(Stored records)
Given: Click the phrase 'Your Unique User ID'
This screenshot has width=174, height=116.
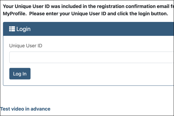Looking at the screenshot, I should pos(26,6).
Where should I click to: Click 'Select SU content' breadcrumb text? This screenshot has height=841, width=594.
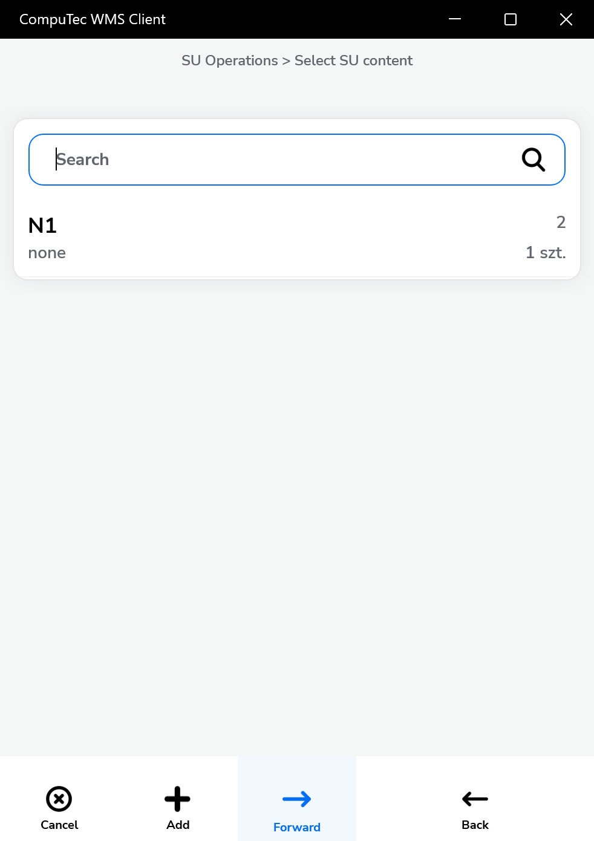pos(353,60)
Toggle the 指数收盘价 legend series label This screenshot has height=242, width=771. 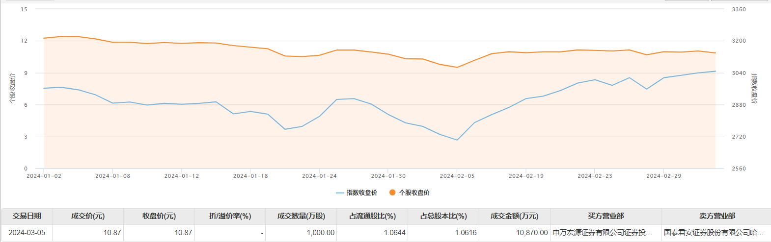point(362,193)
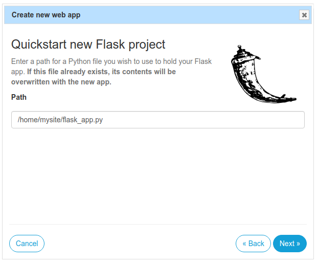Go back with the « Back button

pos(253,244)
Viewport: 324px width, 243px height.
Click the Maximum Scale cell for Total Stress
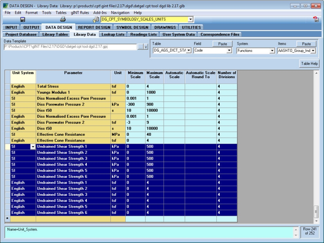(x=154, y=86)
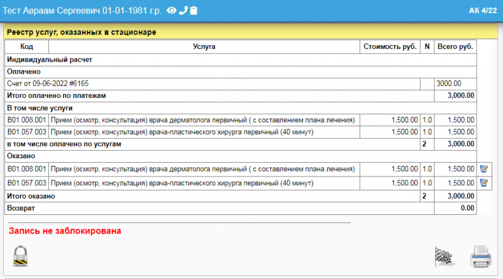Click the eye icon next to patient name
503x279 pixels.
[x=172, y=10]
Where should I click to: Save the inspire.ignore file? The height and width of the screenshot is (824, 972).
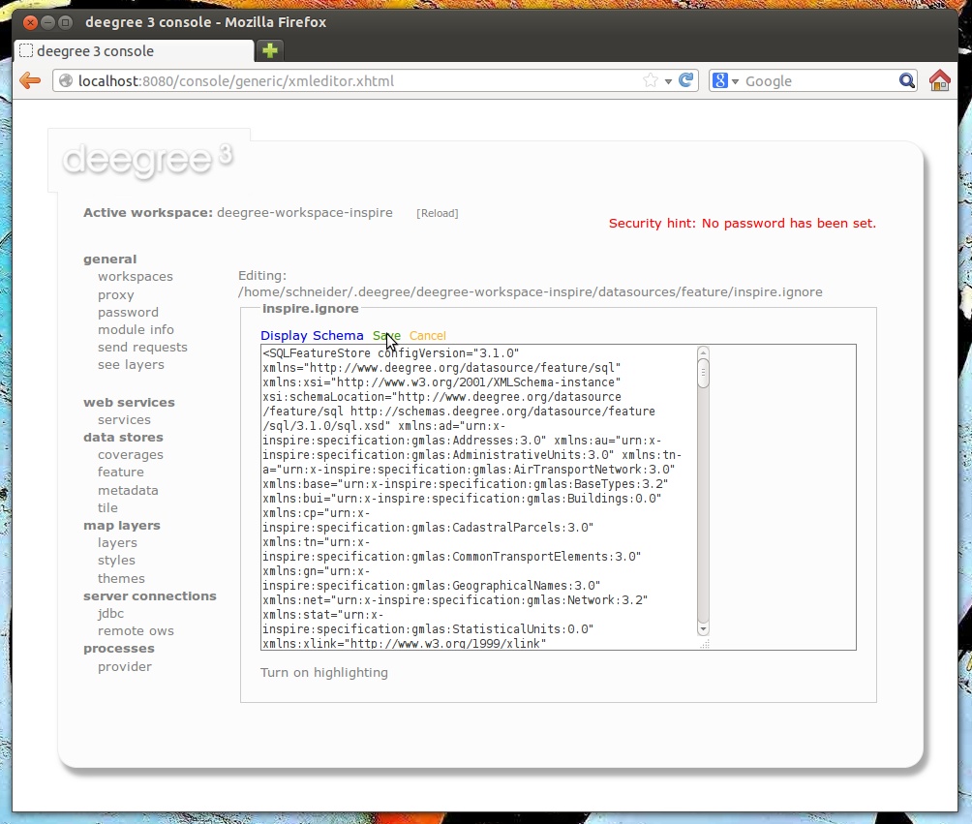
* * *
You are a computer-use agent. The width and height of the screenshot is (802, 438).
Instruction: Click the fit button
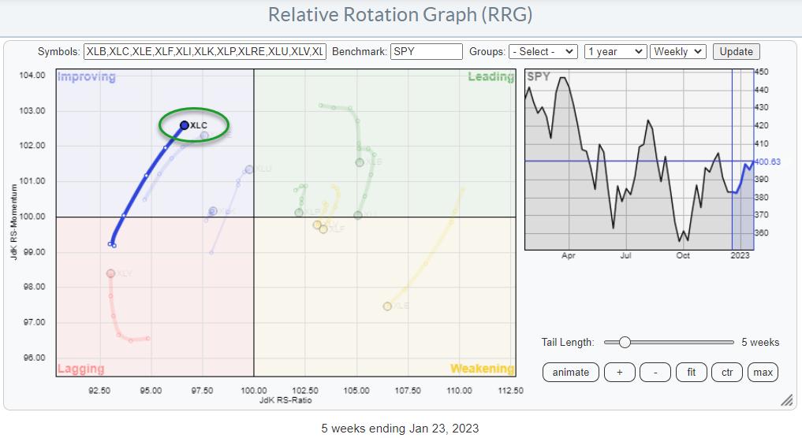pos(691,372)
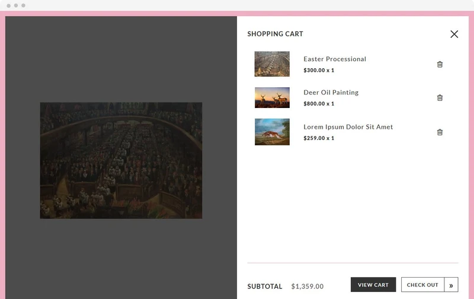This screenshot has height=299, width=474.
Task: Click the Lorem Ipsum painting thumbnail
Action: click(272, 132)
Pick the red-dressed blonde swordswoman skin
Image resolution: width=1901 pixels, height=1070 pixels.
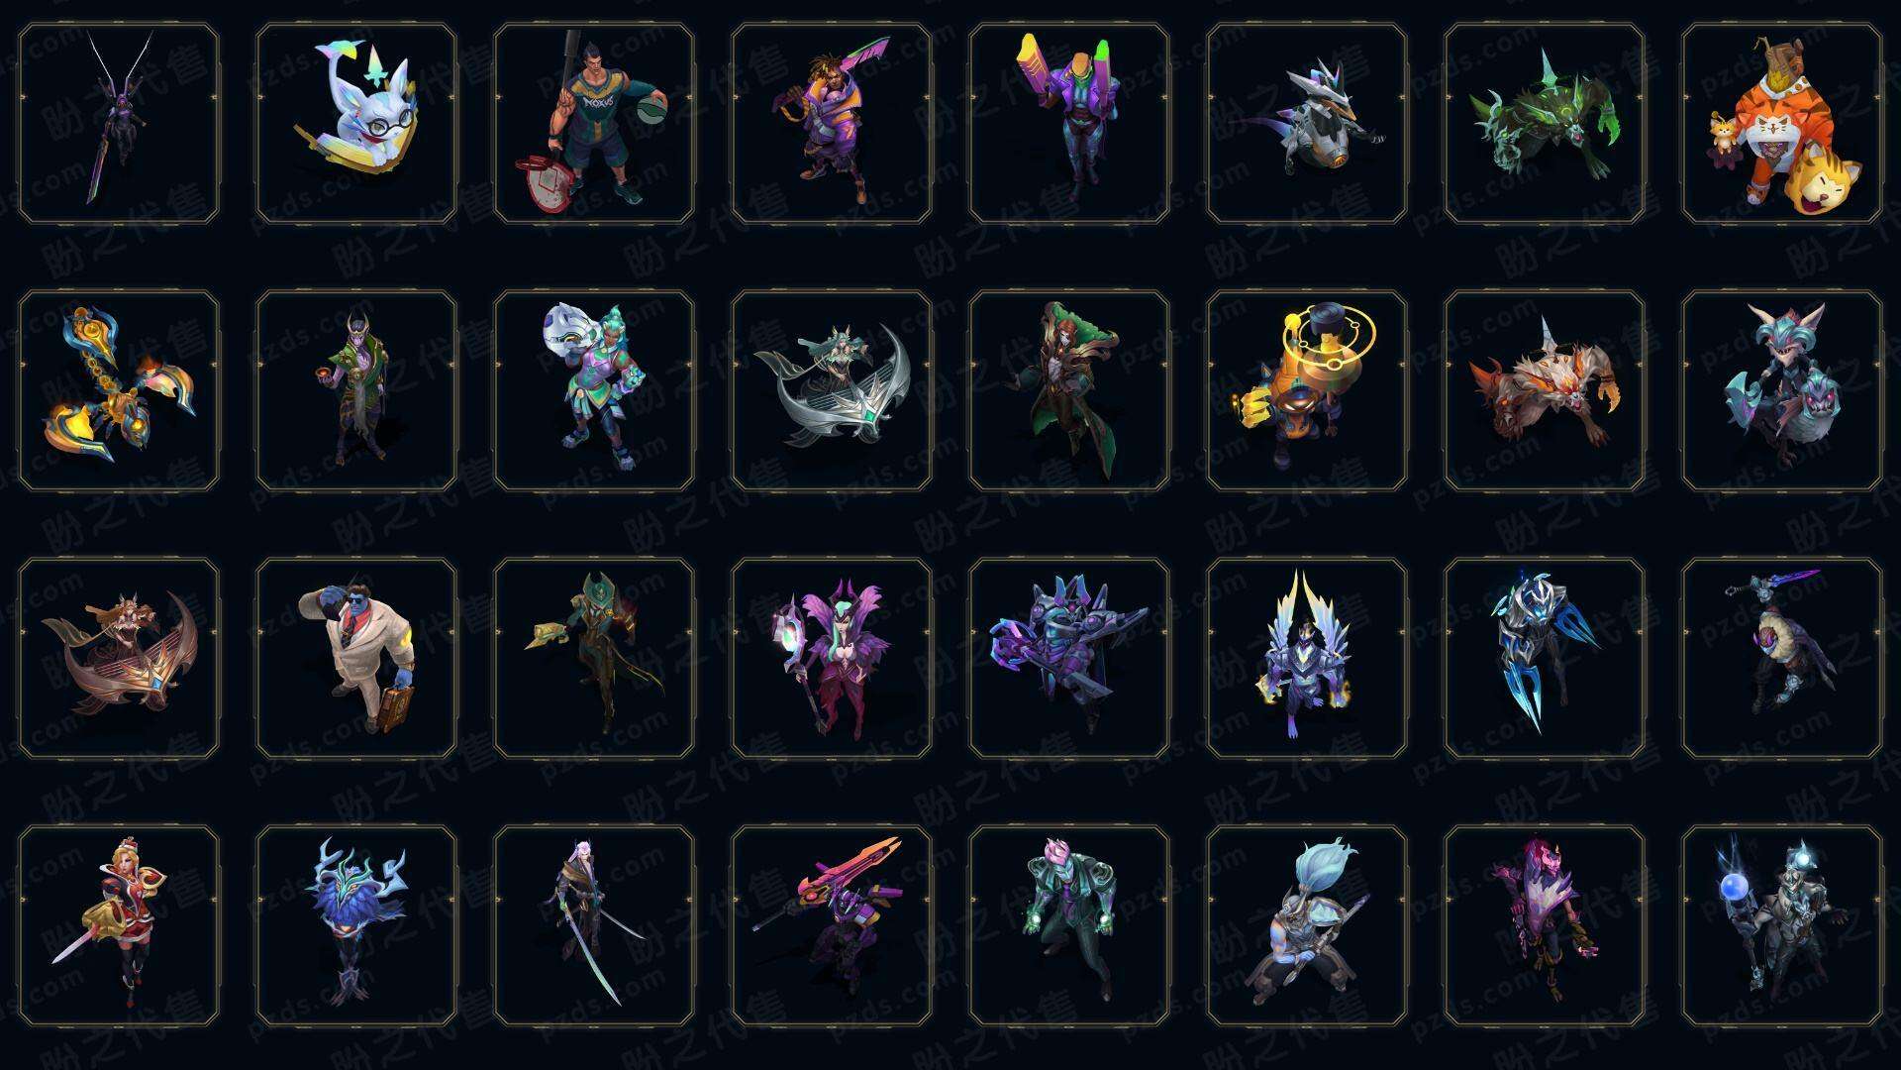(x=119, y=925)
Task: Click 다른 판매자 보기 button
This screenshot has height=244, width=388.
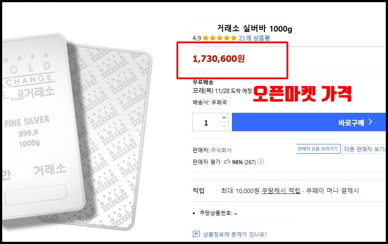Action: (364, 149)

▶ [Task objective]:
Please print the lines above word for word, starting at the one with "Viewport: 324px width, 243px height." and ending at the one with "Where should I click to: Save", both included, and without any picture.

▶ [Exercise solution]:
Viewport: 324px width, 243px height.
Click the Maximum Scale cell for Total Stress
(x=154, y=86)
Click the eye icon next to patient name
503x279 pixels.
[x=172, y=10]
Where should I click to: Save the inspire.ignore file? The height and width of the screenshot is (824, 972).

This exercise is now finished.